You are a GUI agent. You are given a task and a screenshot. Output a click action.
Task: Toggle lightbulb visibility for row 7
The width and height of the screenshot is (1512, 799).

* * *

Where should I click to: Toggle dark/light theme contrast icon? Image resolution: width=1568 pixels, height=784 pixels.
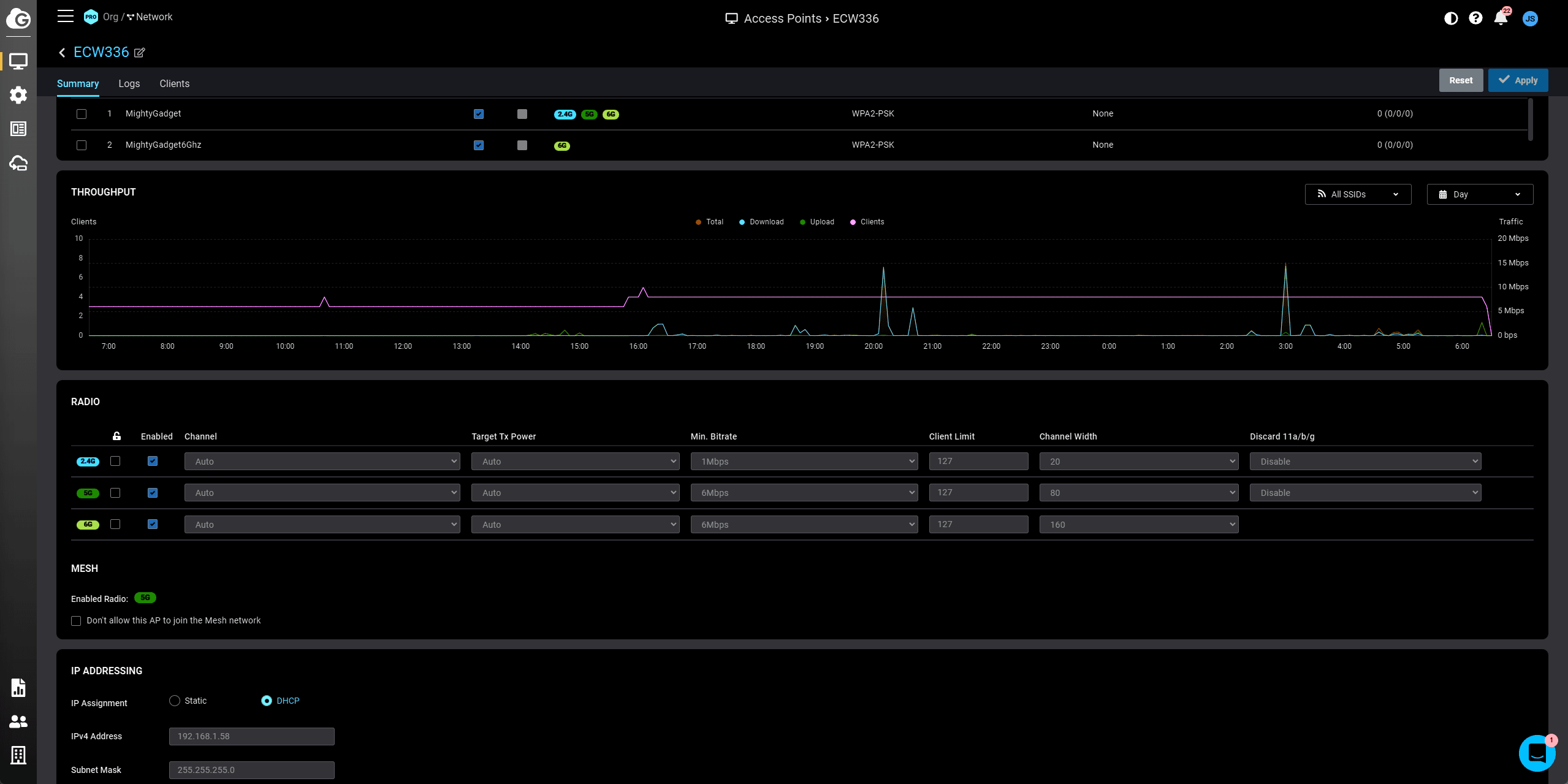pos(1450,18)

==

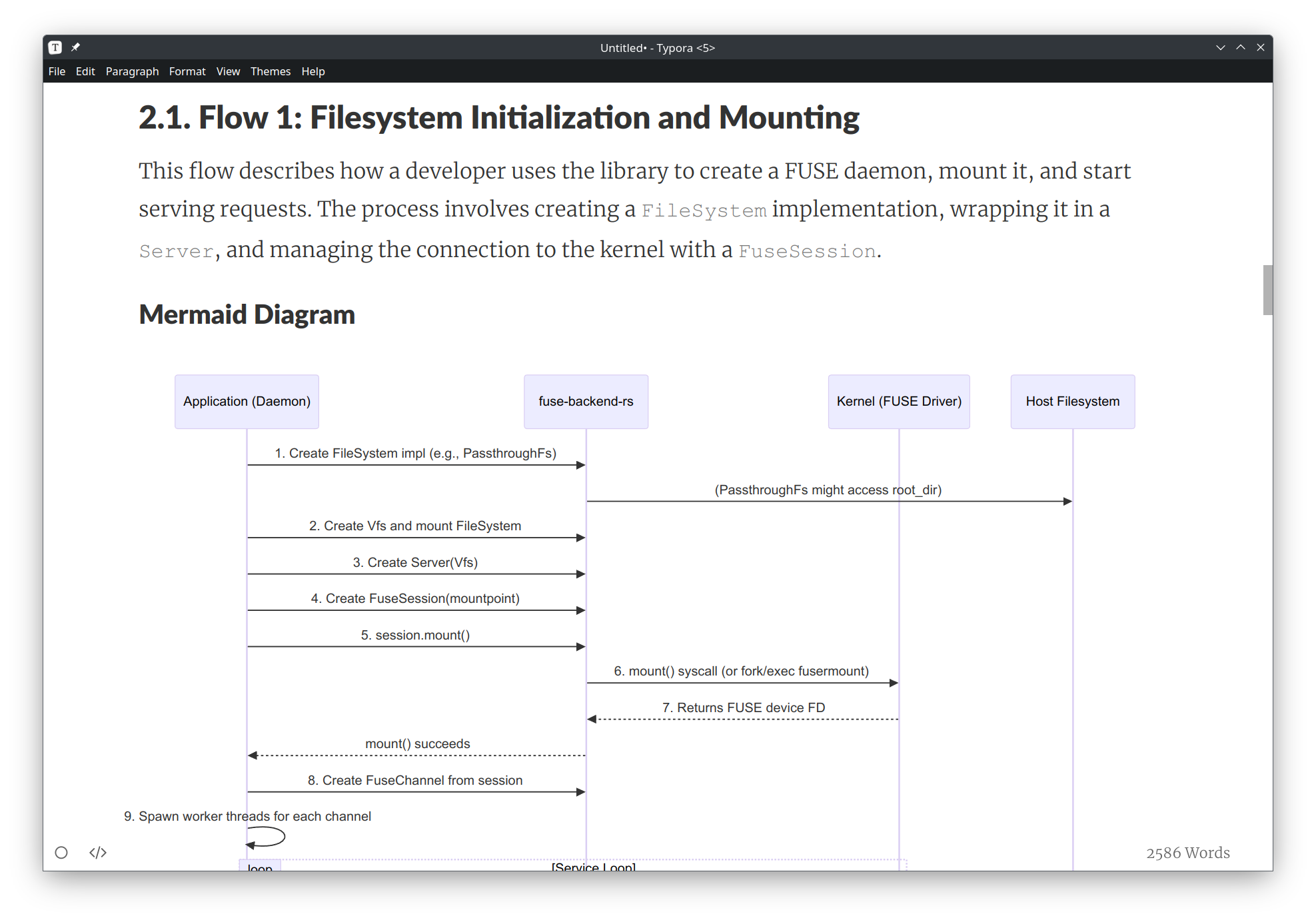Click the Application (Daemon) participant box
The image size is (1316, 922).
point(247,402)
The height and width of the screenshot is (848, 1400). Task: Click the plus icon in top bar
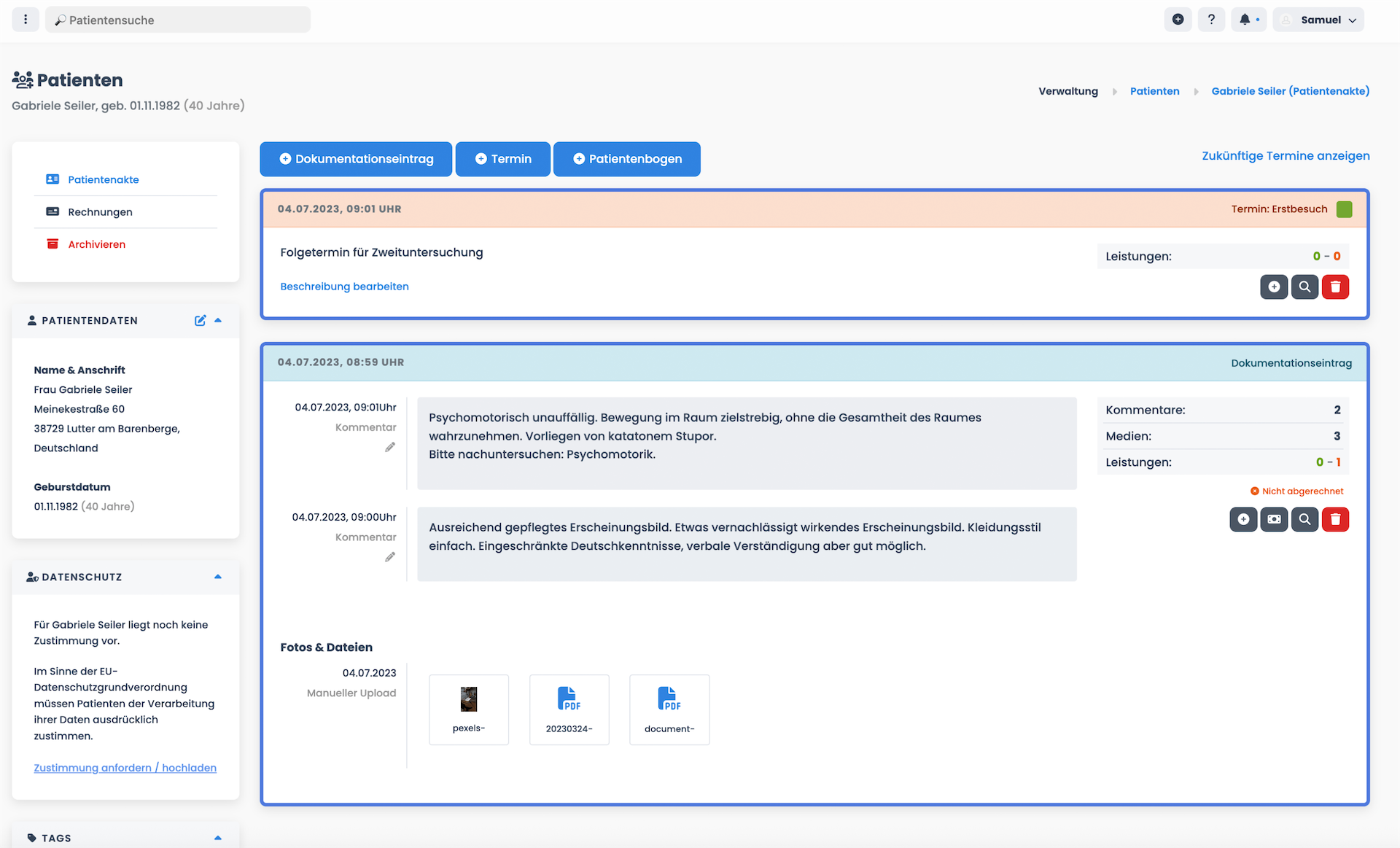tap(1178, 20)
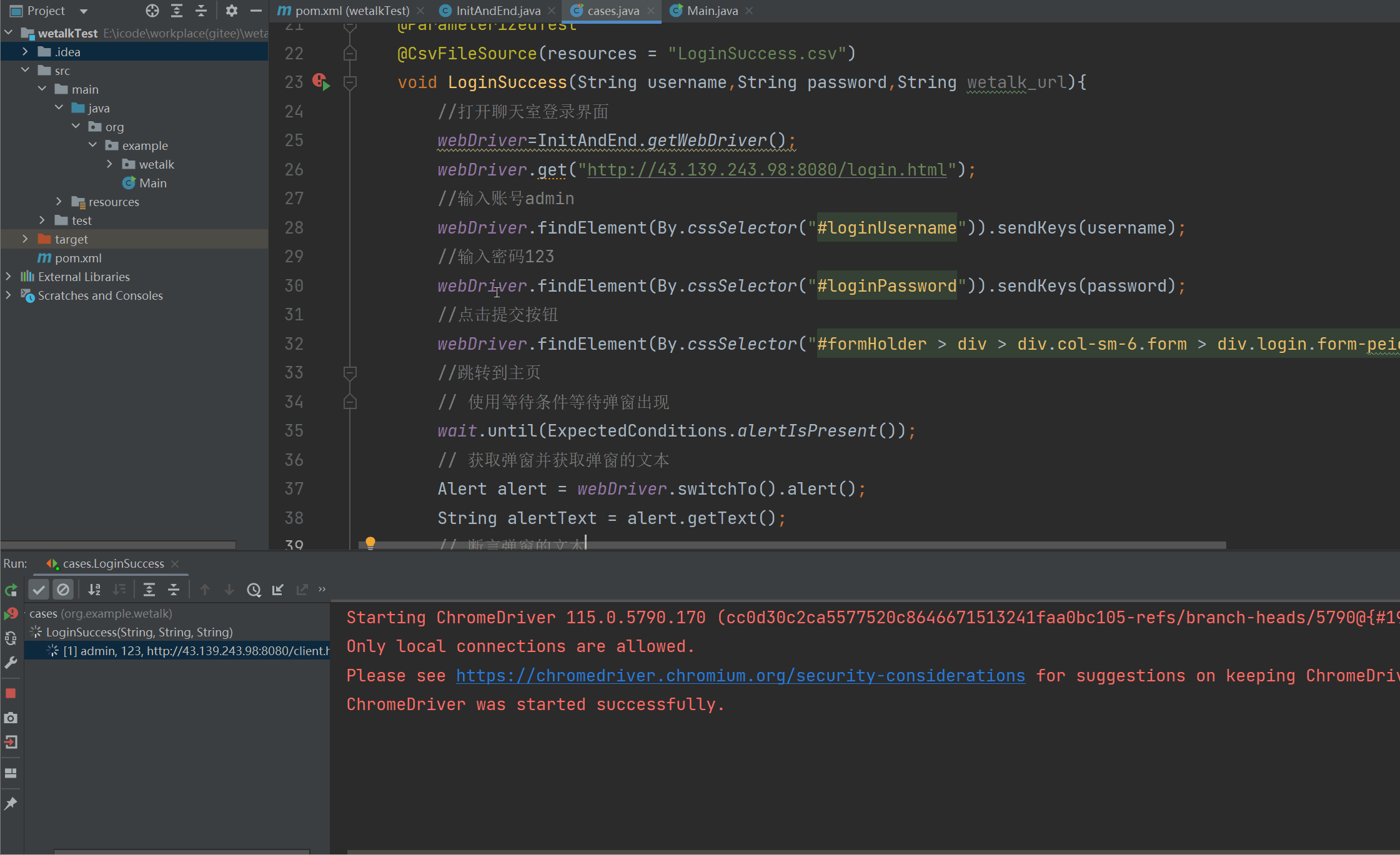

WHAT THE TASK ASKS: Produce only the lines from the line containing "Task: Toggle lightbulb visibility for row 7" through the line containing "The width and", inclusive of both, exactly as they stand in the entries above.

RESULT OF THIS TASK:
Task: Toggle lightbulb visibility for row 7
The width and height of the screenshot is (1512, 799).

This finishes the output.